(Data in this exercise)

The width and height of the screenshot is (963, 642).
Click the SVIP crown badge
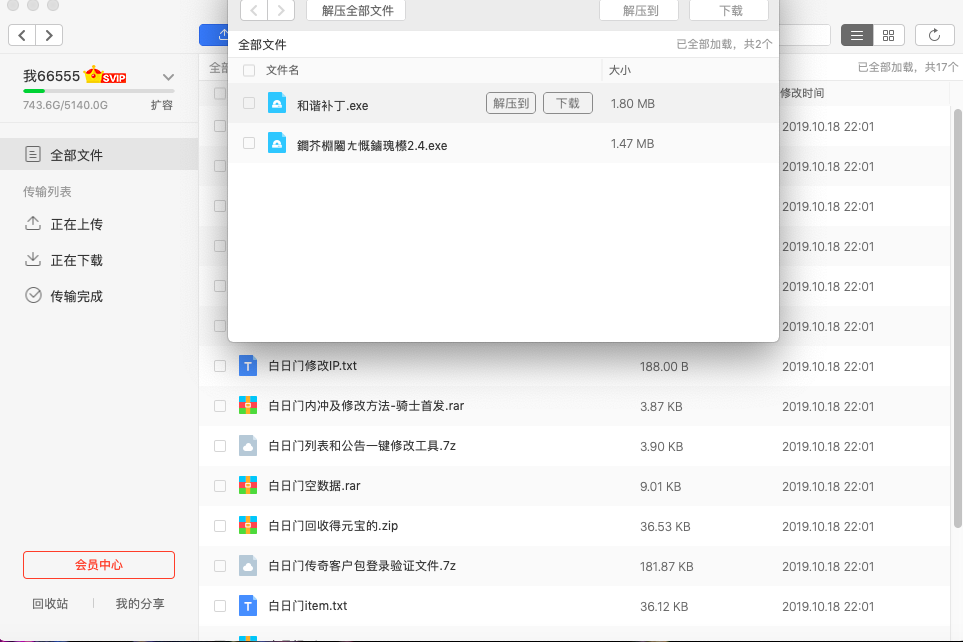pos(106,76)
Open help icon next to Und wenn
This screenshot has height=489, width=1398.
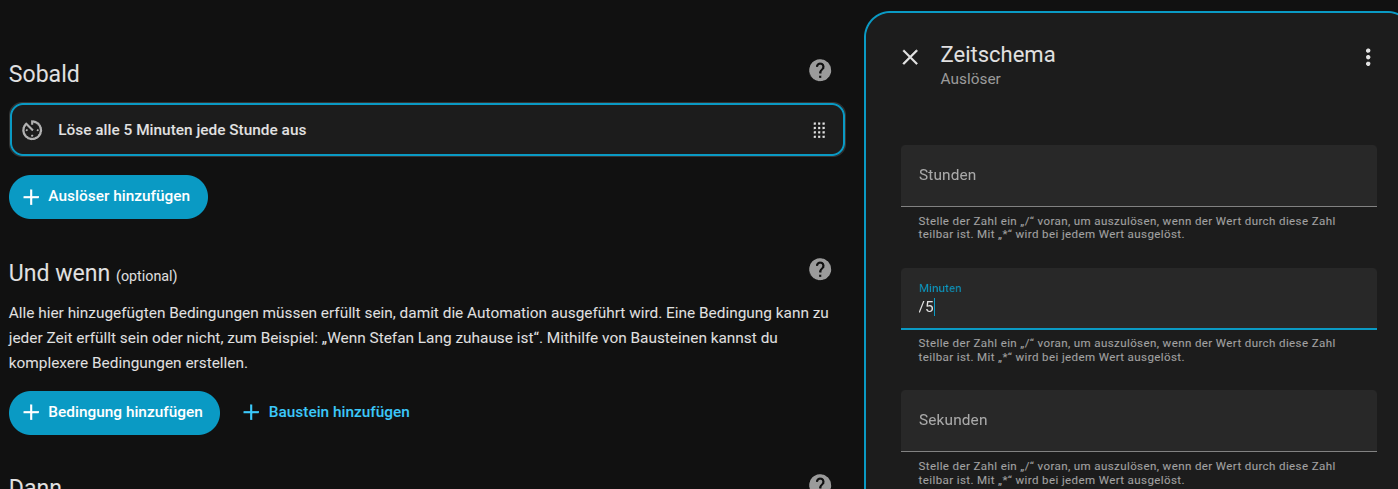coord(820,269)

(End Data in this exercise)

→ **To do**
The listing above must be repeated exactly, apart from the pictures.

→ **Result for this exercise**
The width and height of the screenshot is (963, 642).
Click the SVIP crown badge
pos(106,76)
Open help icon next to Und wenn
This screenshot has height=489, width=1398.
coord(820,269)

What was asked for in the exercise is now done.